TEXT BLOCK:
Under different illumination conditions the leaf pixels might correspond to multiple categories due to reflection, diffusion, and shadowing. In that case the number of categories k can be increased to capture diverse conditions, and some of the clusters close to each other can be combined later before detection. Details of the method of determining the number of clusters are given in Algorithm 3 in “Methods” section. Since the objective is to identify panicles, all categories other than panicles are grouped together at final output of the segmentation. Segmentation results of Image 3 with k=4 and k=5 are in Fig. 7. The recall, precision, and F1 score for Image 3 with k=3, 4, and 5 categories are summarized in Table 4. For k=3 and 4, the results are almost the same, but the performance drops considerably when k is increased to 5. Setting k too high creates unnecessary categories that will negatively affect the performance. Therefore, the number of categories should depend on the illumination conditions to achieve better classification results.

Fig. 7.

EXERCISE 1:
In the records, starting at the line that contains "What do you see at coordinates (305, 734)" and ending at the line that contains "This screenshot has width=1080, height=1350.", substitute "specific element" for "particular element" and write those lines out again with nothing else altered.

DATA UNDER STUDY:
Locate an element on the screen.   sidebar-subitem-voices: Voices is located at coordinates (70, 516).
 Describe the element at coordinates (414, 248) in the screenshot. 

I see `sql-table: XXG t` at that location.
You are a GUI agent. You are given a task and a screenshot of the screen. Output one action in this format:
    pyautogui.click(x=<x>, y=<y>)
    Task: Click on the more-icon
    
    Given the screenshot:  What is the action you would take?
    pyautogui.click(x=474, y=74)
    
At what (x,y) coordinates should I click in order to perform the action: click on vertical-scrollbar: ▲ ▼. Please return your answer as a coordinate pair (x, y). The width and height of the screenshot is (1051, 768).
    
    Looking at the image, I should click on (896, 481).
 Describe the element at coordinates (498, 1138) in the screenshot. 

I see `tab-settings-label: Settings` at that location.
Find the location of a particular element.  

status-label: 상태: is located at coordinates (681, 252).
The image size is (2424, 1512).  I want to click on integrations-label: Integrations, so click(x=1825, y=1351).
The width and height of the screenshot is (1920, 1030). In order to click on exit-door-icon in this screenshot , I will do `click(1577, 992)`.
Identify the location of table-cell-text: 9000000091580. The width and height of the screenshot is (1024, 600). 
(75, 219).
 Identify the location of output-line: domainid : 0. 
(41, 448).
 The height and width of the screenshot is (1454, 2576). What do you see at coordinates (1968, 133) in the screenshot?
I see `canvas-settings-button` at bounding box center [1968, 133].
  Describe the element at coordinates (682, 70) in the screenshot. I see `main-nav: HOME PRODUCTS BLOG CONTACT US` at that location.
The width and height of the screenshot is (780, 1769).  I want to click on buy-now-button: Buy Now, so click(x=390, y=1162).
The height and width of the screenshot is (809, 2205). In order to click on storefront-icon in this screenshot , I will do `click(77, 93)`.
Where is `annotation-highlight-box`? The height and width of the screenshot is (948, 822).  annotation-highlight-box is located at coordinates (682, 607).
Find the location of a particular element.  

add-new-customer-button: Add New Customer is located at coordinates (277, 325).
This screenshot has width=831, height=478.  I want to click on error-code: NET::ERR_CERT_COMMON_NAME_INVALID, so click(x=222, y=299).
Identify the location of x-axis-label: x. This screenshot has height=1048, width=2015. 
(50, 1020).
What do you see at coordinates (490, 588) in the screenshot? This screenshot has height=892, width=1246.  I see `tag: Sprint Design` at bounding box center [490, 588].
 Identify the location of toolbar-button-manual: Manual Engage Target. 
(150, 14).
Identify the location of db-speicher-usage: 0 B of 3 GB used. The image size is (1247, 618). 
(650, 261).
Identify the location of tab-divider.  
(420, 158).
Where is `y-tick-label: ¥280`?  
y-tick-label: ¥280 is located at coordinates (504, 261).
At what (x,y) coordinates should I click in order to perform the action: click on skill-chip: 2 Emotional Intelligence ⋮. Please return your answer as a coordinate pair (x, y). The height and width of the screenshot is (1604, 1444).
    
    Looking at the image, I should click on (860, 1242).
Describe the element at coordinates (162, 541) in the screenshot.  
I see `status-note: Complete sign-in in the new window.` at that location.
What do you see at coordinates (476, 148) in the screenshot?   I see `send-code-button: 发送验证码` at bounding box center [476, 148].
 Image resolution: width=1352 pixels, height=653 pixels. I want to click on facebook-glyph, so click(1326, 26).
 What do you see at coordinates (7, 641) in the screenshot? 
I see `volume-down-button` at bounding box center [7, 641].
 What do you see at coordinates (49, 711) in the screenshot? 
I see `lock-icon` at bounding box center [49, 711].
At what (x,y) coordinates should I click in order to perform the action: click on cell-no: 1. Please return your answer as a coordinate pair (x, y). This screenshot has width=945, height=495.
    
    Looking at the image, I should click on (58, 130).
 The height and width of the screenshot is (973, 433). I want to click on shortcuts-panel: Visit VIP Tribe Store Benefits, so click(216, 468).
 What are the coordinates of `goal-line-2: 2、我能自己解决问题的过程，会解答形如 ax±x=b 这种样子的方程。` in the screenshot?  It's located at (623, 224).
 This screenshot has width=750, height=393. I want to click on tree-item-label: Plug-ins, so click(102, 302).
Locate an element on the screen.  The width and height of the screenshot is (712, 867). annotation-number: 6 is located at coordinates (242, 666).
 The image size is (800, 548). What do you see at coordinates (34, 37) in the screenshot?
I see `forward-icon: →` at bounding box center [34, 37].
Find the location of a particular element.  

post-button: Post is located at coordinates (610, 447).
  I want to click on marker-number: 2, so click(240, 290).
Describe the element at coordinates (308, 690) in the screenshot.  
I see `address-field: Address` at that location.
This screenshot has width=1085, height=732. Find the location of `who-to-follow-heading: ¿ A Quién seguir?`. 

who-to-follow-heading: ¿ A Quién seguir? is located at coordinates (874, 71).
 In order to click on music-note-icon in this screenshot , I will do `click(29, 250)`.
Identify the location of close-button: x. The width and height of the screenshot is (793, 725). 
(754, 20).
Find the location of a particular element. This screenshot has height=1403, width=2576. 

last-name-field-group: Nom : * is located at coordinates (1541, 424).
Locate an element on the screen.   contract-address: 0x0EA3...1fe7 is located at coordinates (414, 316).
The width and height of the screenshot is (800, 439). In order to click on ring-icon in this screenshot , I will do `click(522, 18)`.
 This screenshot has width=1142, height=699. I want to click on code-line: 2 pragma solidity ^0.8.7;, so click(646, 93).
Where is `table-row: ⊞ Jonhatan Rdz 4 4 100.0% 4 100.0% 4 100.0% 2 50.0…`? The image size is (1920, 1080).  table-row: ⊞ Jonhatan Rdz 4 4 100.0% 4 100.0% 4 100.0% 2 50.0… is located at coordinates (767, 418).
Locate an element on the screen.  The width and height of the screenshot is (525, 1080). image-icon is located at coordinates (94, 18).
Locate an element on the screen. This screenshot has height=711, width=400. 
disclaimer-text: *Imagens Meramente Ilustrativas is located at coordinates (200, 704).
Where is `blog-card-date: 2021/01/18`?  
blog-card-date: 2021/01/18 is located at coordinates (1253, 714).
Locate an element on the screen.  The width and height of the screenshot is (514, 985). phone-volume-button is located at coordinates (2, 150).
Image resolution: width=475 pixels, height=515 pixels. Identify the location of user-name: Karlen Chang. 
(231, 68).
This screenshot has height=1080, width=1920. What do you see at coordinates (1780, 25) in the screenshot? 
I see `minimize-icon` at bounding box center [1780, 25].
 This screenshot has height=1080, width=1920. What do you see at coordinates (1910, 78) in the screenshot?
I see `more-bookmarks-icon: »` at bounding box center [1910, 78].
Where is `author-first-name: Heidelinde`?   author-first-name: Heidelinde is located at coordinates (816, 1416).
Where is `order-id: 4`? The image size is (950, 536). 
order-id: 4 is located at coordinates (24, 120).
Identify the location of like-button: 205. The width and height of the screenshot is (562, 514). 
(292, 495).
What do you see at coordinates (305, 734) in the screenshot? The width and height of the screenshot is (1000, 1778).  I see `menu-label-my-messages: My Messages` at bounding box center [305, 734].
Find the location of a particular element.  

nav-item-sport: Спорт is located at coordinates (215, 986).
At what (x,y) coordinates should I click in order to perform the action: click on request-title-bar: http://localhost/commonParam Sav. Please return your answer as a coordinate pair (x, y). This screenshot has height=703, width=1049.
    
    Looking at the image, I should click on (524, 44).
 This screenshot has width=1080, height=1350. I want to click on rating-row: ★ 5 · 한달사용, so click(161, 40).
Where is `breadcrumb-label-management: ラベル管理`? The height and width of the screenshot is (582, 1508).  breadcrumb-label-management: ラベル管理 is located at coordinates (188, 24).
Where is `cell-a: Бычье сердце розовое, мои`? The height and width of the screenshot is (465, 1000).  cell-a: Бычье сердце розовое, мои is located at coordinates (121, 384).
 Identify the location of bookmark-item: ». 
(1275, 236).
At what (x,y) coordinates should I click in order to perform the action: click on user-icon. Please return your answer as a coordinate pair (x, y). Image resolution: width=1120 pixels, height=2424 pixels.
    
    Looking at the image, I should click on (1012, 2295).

EXERCISE 2:
Answer these questions from the text on panicle segmentation:
(a) How does performance change when the number of categories k is increased to 5?
(b) Which categories are grouped together at the final output of the segmentation?
(c) What does setting k too high create?

ANSWER 1:
What do you see at coordinates (305, 734) in the screenshot? The width and height of the screenshot is (1000, 1778).  I see `menu-label-my-messages: My Messages` at bounding box center [305, 734].
Find the location of a specific element.  

nav-item-sport: Спорт is located at coordinates (215, 986).
At what (x,y) coordinates should I click in order to perform the action: click on request-title-bar: http://localhost/commonParam Sav. Please return your answer as a coordinate pair (x, y). This screenshot has height=703, width=1049.
    
    Looking at the image, I should click on (524, 44).
 This screenshot has width=1080, height=1350. I want to click on rating-row: ★ 5 · 한달사용, so click(161, 40).

ANSWER 2:
(a) It drops considerably.
(b) All categories other than panicles.
(c) Unnecessary categories that negatively affect the performance.